Initialize-F5.iControl : Could not initialize connection with supplied informat ion At C:\projects\helpers\bigip.ps1:226 char:36 + $success = Initialize-F5.iControl <<<< -HostName $g_bigip -Username $g_uid -Password $g_pwd; + CategoryInfo : PermissionDenied: (x.x.x.x:String) [Initialize -F5.iControl], Exception + FullyQualifiedErrorId : 2,iControlSnapIn.CmdLet.Global.InitializeiContro l C:\projects\helpers\bigip.ps1 : ERROR: iControl subsystem not initialized At line:3 char:2 + . <<<< c:\projects\helpers\bigip.ps1 "x.x.x.x" "username" " password" "poolname" "x.x.x.x:z"} + CategoryInfo : NotSpecified: (:) [Write-Error], WriteErrorExcep tion + FullyQualifiedErrorId : Microsoft.PowerShell.Commands.WriteErrorExceptio n,bigip.ps1 The Initialize-F5.iControl cmdlet requires three parameters. -Hostname, -Username, and -Password. If you are getting a permisssion denied error, then odds are you are not supplying valid credentials to login to the BIG-IP.
Are you able to authenticate to the web admin interface at https://${g_bigip} with the ${g_uid} and ${g_pwd} values as credentials? I would wager that if you did, you would get an autentication error as well as the two methods use the same login framework.
-Joe
- Hi there!
Thanks for your answer. No traffic is sent from the server to the BigIP. It actually fails without trying. The users has been verified.
I have found that sometimes it works though if I close all powershell processes and start a new one.
But only sometimes.
Any additional help is greatly appreciated!
Kind regards,
Patrik - Funny thing. I decided to add debug rows logging the progress of the script and now it's suddenly working.
I have no idea why but when life gives you lemons and so forth... - tinymontgomery_
I disassembled the icontrolplugin and added some debugging code to figure this out. Unfortunately what I learned was that if any exception happens during this call it will always return a hard coded PermissionDenied error. I changed the code to return the actual exception encountered and in my case I actually had a root web.config issue related to my company's app that was preventing icontrol to load one of the core webrequest objects in .net.
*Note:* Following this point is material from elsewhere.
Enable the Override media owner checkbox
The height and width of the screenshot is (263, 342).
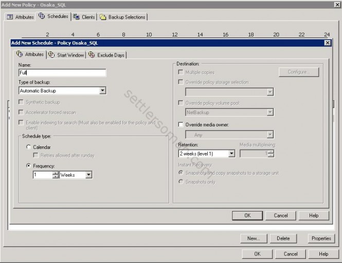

Once I could actually see the exception I was running into it took me less then 5 mins to fix. Lesson to the kids...never hard code an exception.
Patrick_02_1416seems like there was no lessons learned for3 years. I'm facing currently the same issue. Web Login works without any problem. icontrol login does not work after some time with the same saved credentials, also renewing them does not work.
br, Patrick
F5 has stopped supporting community plugins now. I'm rewriting all my scripts to use REST api. Recommending you to do the same.